Explain Backtracking Method. What is N-Queens Problem? Givesolution of 4- Queens Problem using Backtracking Method.

Sure, I can explain the Backtracking Method and the N-Queens Problem.

The Backtracking Method is a problem-solving technique that involves systematically searching for a solution by incrementally building candidates and backtracking when a candidate is found to be invalid. It is commonly used for solving problems that involve finding all possible solutions or a specific solution among a large number of possibilities.

The N-Queens Problem is a classic problem in computer science and mathematics. It involves placing N queens on an N x N chessboard in such a way that no two queens threaten each other. In other words, no two queens should be in the same row, column, or diagonal.
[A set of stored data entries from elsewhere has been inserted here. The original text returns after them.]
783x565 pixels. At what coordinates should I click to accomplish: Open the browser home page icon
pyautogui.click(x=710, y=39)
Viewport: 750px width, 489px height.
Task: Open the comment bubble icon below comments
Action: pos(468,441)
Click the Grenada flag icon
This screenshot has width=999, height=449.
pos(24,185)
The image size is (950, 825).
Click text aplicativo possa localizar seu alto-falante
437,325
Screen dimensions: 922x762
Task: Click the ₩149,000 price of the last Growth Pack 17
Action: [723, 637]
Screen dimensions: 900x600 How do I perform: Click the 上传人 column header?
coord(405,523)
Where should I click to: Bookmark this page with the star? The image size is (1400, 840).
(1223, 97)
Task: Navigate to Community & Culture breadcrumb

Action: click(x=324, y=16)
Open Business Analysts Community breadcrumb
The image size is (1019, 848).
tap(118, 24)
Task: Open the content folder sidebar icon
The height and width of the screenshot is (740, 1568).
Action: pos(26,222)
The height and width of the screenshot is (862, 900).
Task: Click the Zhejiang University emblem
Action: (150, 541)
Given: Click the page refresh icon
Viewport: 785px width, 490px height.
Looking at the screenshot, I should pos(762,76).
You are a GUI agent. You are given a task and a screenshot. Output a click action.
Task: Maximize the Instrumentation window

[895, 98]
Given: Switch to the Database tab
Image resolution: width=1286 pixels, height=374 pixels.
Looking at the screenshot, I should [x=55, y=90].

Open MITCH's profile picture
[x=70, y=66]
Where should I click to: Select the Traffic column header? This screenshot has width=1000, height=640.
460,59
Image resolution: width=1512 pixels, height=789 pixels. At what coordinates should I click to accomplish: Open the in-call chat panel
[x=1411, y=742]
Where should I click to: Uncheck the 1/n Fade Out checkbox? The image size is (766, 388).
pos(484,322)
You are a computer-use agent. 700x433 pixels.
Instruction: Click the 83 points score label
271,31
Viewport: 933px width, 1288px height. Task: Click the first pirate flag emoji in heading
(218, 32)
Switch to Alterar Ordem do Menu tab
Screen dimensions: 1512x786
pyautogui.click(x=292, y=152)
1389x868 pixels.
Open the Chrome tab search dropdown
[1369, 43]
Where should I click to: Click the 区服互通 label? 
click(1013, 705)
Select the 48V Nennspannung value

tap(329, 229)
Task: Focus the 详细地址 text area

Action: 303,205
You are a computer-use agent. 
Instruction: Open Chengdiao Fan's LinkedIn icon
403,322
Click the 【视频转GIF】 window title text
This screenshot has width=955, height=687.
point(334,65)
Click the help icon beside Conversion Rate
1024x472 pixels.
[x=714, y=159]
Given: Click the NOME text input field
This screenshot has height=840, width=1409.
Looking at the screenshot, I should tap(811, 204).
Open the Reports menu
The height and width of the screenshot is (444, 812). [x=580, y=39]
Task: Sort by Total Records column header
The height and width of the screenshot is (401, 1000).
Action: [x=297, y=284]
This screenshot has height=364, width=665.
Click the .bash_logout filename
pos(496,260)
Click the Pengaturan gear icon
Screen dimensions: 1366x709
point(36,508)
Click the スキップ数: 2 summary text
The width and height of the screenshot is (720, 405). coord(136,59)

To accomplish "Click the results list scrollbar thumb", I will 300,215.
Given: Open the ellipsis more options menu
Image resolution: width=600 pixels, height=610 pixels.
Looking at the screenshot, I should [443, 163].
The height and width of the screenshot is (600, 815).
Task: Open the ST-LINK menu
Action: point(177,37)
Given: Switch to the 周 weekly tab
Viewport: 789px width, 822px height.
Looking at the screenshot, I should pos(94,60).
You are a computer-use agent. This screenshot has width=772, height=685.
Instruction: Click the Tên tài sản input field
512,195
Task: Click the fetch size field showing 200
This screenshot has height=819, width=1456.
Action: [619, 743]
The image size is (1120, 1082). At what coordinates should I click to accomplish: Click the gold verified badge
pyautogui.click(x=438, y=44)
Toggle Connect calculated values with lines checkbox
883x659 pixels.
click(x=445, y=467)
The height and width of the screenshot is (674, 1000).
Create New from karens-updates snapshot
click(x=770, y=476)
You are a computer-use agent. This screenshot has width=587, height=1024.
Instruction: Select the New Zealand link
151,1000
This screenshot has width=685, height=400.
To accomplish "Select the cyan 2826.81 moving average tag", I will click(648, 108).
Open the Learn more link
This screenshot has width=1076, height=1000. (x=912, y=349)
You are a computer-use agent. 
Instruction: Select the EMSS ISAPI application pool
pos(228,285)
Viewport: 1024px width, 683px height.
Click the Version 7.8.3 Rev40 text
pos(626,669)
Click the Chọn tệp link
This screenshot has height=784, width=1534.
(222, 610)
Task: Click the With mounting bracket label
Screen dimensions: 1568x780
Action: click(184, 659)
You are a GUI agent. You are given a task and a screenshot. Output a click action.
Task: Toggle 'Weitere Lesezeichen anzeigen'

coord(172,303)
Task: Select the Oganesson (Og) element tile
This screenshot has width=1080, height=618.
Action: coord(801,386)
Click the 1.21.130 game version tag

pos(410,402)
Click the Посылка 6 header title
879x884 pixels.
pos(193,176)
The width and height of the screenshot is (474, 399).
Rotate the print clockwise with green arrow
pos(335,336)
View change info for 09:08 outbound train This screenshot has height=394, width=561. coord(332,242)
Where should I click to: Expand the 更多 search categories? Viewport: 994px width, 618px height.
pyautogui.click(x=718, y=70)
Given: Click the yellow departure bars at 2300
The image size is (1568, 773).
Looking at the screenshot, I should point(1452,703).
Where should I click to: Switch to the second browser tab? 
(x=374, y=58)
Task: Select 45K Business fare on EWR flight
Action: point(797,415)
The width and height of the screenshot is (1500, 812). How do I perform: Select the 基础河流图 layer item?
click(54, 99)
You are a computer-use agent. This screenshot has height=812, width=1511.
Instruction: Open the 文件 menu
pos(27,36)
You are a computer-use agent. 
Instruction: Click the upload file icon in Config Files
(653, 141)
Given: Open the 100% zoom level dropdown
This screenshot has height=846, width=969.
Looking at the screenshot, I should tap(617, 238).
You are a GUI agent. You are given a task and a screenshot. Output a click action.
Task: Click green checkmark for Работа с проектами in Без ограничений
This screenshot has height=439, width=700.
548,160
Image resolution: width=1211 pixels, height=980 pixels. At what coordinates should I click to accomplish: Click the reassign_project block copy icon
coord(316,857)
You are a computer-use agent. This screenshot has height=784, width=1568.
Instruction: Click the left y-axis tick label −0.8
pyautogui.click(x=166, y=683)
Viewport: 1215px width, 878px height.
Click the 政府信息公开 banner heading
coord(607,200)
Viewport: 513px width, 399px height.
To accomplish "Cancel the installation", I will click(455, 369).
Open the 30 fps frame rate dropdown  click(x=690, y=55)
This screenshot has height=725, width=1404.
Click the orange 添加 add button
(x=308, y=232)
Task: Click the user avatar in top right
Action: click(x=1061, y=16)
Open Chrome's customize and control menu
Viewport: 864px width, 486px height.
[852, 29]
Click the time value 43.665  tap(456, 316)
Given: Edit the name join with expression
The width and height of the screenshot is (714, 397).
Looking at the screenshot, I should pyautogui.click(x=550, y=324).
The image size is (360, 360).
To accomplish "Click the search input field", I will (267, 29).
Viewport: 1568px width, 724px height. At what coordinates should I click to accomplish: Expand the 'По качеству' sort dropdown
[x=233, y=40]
To solve the 4-Queens Problem using the Backtracking Method, we can follow these steps:

1. Start with an empty chessboard of size 4x4.
2. Begin with the first row and place a queen in the first column.
3. Move to the next row and try to place a queen in an empty column that is not threatened by any previously placed queens.
4. If a valid position is found, move to the next row and repeat step 3.
5. If no valid position is found in the current row, backtrack to the previous row and try a different column.
6. Repeat steps 3-5 until all queens are placed on the chessboard or all possibilities have been exhausted.
7. If a solution is found, print the positions of the queens on the chessboard.

Using the Backtracking Method, we can find all possible solutions to the 4-Queens Problem by systematically exploring different combinations of queen placements and backtracking when a solution is not possible.